After years of fighting, Lehman Brothers Holdings Inc. has sold two large California housing developments for $60 million to one of its main real-estate partners during the boom years.
The deal is the latest sign that Lehman, little by little, is extricating itself from the soured real-estate deals that helped bring the bank to its knees, resulting in the largest bankruptcy filing in U.S. history in October 2008.
Lehman’s sale of the Fairway Canyon and the Delta Coves master-planned projects to SunCal Cos. also comes as major land developers are moving ahead with housing projects again. SunCal plans to finish out the projects along the lines of their original plans, using funds from private-equity firms Colony Capital LLC and Dune Capital Management LP, according to Stephan Elieff, SunCal’s president.
Colony’s involvement in the deal also is significant. Colony is one of a handful of private-equity funds that has stepped up its investment in the single-family housing sector in the past year by investing in both land and foreclosed homes to rehab and rent out. Investors are attracted to such housing by the low prices and the potential for high yields as the assets appreciate.
“Since the time SunCal negotiated the price for these assets last fall, the relevant markets have certainly improved, which is good for us,” said Paul Fuhrman, a principal with Los Angeles-based Colony.
In the decades leading up to its collapse, Lehman had lent more than $3 billion to SunCal, one of the largest land developers in the western U.S. At the time of Lehman’s failure, SunCal was the bank’s second-largest real-estate investment, valued at $1.6 billion, according to internal documents released last year.
After Lehman failed, SunCal took 21 of the Lehman-funded projects into bankruptcy. Since then, the developer and the bank have been fighting over how to unwind the projects, with both sides maneuvering to retain control.
After three years of litigation, the bank managed to wrest control of the assets from SunCal, agreeing to sell the developer two of them and release SunCal’s chief executive, Bruce Elieff, along with his wife, from hundreds of millions of dollars in personal guarantees.
In October, SunCal successfully bid on three other projects from the portfolio, buying them at auction for $71 million.
Before Lehman’s collapse, the bank had lent approximately $324 million to SunCal for the Fairway Canyon and Delta Coves communities, which was used to buy land, build infrastructure and prepare home sites for building.
Fairway Canyon, in the hills of California’s foreclosure-plagued Inland Empire, is a golf community with 3,300 homes planned on 985 acres, with parks, recreation facilities and 30 acres of commercial space, including a supermarket and a multiplex movie theater.

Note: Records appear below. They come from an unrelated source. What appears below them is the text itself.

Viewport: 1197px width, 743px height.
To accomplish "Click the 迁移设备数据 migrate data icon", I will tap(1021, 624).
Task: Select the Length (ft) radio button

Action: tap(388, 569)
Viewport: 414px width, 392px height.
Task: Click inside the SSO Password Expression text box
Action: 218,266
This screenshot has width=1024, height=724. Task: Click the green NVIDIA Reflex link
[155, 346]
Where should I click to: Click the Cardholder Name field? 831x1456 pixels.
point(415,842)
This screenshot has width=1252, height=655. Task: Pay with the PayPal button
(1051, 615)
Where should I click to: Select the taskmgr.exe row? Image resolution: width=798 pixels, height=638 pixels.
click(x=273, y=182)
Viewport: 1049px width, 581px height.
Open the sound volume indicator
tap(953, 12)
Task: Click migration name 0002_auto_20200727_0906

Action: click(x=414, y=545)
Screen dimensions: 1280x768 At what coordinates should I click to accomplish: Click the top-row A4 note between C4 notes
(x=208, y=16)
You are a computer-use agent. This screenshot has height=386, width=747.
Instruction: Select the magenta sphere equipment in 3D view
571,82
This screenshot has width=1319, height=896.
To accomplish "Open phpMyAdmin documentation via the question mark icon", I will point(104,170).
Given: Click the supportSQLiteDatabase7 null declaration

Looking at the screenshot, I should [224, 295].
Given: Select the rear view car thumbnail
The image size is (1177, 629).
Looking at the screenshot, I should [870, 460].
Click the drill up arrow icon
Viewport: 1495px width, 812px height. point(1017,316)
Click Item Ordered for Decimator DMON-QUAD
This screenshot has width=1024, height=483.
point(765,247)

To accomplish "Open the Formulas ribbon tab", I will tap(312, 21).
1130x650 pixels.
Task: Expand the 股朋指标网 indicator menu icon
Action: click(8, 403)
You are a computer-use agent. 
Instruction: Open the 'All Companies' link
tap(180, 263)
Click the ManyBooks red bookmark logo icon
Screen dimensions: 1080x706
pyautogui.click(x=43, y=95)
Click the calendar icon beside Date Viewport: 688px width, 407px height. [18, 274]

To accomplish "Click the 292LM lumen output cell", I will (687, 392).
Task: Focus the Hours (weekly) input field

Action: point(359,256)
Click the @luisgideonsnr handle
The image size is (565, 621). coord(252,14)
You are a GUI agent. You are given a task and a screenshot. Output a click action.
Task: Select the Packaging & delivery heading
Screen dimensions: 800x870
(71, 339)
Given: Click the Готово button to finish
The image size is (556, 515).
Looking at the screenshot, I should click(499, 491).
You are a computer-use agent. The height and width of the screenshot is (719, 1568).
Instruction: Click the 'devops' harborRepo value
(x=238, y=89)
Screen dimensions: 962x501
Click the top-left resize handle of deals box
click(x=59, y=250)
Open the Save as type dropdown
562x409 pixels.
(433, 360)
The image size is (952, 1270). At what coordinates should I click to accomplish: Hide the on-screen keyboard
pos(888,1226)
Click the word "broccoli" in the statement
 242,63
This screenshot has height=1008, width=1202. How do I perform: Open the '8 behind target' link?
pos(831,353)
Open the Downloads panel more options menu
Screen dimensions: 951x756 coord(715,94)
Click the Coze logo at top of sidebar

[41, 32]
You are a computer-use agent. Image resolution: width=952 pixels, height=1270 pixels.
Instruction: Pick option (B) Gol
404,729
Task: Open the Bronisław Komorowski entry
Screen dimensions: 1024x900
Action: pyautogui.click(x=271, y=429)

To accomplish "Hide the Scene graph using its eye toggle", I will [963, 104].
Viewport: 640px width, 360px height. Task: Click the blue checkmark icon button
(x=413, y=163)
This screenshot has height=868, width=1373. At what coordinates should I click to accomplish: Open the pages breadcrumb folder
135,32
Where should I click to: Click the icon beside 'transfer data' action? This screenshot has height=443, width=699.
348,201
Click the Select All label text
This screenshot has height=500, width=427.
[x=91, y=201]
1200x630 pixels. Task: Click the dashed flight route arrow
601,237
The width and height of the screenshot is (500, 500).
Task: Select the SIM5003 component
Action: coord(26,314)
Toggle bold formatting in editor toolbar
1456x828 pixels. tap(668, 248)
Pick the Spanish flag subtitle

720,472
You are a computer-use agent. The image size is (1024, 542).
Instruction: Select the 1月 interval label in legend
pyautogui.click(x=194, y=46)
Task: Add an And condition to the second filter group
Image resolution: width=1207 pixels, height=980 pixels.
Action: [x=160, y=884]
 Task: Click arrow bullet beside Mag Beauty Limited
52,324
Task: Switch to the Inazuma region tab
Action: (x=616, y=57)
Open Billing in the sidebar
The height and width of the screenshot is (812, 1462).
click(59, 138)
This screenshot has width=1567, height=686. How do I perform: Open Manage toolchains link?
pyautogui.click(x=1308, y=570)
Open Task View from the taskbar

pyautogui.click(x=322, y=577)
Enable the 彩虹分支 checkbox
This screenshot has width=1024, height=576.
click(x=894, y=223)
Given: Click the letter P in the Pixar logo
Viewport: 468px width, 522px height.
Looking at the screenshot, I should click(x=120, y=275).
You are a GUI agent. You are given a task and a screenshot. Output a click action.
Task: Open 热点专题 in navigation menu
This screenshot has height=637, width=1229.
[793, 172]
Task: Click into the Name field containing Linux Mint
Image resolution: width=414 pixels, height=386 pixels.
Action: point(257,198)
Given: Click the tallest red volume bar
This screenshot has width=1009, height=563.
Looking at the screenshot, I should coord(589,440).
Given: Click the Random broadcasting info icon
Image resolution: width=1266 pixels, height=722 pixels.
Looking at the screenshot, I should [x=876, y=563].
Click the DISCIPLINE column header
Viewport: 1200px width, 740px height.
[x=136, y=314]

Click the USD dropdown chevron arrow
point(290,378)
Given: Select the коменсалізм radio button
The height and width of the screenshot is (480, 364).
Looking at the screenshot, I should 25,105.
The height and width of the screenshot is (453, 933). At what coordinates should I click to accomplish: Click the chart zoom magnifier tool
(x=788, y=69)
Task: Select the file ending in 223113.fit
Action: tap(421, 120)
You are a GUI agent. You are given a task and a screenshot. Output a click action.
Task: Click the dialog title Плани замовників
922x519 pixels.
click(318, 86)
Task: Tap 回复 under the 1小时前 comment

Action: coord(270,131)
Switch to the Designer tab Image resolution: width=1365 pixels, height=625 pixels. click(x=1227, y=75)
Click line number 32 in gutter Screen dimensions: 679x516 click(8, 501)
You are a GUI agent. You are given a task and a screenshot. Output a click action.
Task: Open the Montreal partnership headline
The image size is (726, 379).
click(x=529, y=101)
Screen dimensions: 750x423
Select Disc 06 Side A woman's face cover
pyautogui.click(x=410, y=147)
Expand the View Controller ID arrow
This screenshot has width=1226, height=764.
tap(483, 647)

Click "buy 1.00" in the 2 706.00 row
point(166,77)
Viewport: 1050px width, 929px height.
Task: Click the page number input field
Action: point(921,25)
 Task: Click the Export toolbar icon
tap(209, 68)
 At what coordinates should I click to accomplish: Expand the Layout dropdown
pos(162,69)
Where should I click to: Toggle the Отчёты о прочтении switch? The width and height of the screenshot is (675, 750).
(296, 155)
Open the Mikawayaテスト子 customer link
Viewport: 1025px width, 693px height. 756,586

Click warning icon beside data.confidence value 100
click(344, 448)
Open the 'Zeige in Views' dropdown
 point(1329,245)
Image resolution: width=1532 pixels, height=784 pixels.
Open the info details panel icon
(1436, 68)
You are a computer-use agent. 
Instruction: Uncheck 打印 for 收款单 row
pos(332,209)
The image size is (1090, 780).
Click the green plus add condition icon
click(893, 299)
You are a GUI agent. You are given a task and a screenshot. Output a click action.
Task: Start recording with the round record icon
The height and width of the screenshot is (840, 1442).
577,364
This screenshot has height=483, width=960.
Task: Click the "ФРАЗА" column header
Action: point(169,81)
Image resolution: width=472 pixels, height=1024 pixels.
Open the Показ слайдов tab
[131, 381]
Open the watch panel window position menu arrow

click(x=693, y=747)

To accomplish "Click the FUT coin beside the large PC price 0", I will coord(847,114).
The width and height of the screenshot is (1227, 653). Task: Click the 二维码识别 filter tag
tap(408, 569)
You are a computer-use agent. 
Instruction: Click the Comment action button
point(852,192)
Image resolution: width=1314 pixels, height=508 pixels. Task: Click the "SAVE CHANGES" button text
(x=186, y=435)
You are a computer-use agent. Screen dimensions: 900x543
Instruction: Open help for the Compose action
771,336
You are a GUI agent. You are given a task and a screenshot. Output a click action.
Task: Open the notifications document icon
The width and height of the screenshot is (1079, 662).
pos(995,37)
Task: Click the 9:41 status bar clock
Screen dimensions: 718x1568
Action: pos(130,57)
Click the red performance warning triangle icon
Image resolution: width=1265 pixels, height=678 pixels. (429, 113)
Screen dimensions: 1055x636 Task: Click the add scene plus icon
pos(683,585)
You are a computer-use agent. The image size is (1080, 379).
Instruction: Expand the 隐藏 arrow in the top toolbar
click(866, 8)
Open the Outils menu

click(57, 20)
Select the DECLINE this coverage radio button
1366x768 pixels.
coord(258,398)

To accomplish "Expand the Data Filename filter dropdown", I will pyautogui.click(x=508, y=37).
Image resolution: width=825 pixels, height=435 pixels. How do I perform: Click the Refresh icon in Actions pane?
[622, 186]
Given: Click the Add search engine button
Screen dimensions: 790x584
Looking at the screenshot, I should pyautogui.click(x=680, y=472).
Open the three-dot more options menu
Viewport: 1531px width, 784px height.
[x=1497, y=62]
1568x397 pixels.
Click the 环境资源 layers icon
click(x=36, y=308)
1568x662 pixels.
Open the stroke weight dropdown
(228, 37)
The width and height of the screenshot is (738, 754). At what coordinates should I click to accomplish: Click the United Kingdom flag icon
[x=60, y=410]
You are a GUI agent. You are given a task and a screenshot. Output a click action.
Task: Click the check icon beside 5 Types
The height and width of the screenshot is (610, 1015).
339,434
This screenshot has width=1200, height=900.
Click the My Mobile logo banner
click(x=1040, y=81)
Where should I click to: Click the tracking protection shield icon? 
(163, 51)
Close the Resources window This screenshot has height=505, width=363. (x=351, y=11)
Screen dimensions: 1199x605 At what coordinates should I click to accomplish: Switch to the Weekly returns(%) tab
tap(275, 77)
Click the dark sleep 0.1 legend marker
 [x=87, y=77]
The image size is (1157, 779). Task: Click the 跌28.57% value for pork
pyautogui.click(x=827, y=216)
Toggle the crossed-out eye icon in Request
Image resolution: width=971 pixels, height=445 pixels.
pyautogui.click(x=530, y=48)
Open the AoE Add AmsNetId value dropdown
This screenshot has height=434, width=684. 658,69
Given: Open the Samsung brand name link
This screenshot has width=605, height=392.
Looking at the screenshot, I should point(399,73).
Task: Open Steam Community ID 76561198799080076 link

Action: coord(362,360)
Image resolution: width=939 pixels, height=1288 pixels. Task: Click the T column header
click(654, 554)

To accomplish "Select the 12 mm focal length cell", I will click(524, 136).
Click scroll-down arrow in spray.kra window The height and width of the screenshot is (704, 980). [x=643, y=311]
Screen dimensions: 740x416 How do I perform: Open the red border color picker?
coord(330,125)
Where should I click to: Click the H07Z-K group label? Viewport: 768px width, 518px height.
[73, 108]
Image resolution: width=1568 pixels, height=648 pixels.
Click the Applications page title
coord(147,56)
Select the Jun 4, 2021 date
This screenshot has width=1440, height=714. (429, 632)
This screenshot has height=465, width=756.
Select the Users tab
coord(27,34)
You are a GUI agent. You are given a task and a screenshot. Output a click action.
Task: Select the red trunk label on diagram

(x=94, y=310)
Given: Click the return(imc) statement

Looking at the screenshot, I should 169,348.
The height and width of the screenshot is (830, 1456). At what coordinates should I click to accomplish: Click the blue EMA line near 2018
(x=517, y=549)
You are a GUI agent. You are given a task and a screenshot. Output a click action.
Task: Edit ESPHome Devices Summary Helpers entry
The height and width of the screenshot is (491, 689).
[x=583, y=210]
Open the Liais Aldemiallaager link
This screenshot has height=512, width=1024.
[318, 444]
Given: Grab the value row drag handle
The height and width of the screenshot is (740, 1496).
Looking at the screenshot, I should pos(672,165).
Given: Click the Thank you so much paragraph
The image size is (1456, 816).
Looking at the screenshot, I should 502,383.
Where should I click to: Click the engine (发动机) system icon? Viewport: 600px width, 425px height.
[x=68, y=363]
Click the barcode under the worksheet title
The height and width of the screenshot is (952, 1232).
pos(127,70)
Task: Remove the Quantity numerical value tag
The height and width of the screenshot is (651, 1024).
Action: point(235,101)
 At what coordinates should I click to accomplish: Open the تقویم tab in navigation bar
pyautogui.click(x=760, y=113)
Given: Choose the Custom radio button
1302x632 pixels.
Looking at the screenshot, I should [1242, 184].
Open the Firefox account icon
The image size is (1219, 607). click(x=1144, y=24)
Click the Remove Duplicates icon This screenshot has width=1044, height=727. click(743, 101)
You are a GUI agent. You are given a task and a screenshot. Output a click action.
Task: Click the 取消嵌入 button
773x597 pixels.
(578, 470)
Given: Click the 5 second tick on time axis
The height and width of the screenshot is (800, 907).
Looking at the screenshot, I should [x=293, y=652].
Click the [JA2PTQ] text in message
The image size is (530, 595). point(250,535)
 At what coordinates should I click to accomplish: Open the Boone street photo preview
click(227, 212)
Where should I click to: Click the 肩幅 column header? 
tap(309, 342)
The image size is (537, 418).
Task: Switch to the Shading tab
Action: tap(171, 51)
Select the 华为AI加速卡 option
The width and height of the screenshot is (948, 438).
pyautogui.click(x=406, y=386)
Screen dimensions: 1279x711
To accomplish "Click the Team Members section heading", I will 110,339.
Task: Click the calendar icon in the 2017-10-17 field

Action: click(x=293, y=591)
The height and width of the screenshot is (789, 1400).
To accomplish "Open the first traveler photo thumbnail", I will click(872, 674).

There are about 1,100 occupied homes there. Delta Coves, on Bethel Island, is 310 acres alongside the Sacramento River that is planned for 590 waterfront homes, a yacht club and private docks. No homes have been built there yet.
In the past year, SunCal has begun buying land again, although with more-modest ambitions than during the real-estate boom. Mr. Elieff said that SunCal may try to purchase some of the 14 remaining projects from the old SunCal portfolio that remains under Lehman’s control.
“We agreed to support their [bankruptcy] plan, and in return they agreed to sell us these two properties,” said Stephan Elieff, SunCal’s president and Bruce’s brother.
“They are two very nice investments. …It signifies the end of a very long battle.”
Lehman emerged from bankruptcy-court protection in March under a liquidation plan. In late May, Lehman sold its majority stake in LCOR Inc., a real-estate development company, to a pension fund for $820 million.
Lehman last year valued its real-estate portfolio at more than $13 billion.